Беккетовский герой также мечтает о том, чтобы прямая линия существования свернулась в круг, отражающий единство посмертного и дородового небытия.
Мне бы только голову да две ноги, — грезит персонаж «Никчемных текстов», — или хотя бы одну, в центре, я удалился бы подскакивая. Или только круглую, гладкую голову, не нужно никаких очертаний, я бы катился, катился своим путем, как нематериальный дух [126].
Вот почему герой Беккета часто принимает позу зародыша в чреве матери, свертываясь в клубок. Смешение образов матери и любовницы — этап на пути к тому недифференцированному и бессознательному бытию, достижение которого, как надеялся Хармс, открывает дорогу к сверхсознанию, а для Беккета означает максимальное приближение к смерти. Но именно эта «разлитость», замкнутость на себе архетипического бытия и представляет собой главную угрозу, с которой пришлось столкнуться и Хармсу, и Беккету: регрессия в анонимное и аморфное влечет за собой растворение в бесструктурном, «плазматическом» бытии. Но что опаснее всего для писателя, так это то, что подобное растворение структуры угрожает самому тексту, контроль над которым он постепенно теряет.
# # # # # # #
▸ ЗАДАНИЕ: Перепечатайте приведённый выше текст о беккетовском герое целиком, слово в слово, сохранив все знаки препинания.

▸ ИСХОДНЫЕ ДАННЫЕ:
# # # # # # #
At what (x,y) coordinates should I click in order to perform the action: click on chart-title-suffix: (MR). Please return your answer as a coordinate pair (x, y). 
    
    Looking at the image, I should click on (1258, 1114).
# # # # # # #
▸ РЕШЕНИЕ ЗАДАЧИ:
Беккетовский герой также мечтает о том, чтобы прямая линия существования свернулась в круг, отражающий единство посмертного и дородового небытия.
Мне бы только голову да две ноги, — грезит персонаж «Никчемных текстов», — или хотя бы одну, в центре, я удалился бы подскакивая. Или только круглую, гладкую голову, не нужно никаких очертаний, я бы катился, катился своим путем, как нематериальный дух [126].
Вот почему герой Беккета часто принимает позу зародыша в чреве матери, свертываясь в клубок. Смешение образов матери и любовницы — этап на пути к тому недифференцированному и бессознательному бытию, достижение которого, как надеялся Хармс, открывает дорогу к сверхсознанию, а для Беккета означает максимальное приближение к смерти. Но именно эта «разлитость», замкнутость на себе архетипического бытия и представляет собой главную угрозу, с которой пришлось столкнуться и Хармсу, и Беккету: регрессия в анонимное и аморфное влечет за собой растворение в бесструктурном, «плазматическом» бытии. Но что опаснее всего для писателя, так это то, что подобное растворение структуры угрожает самому тексту, контроль над которым он постепенно теряет.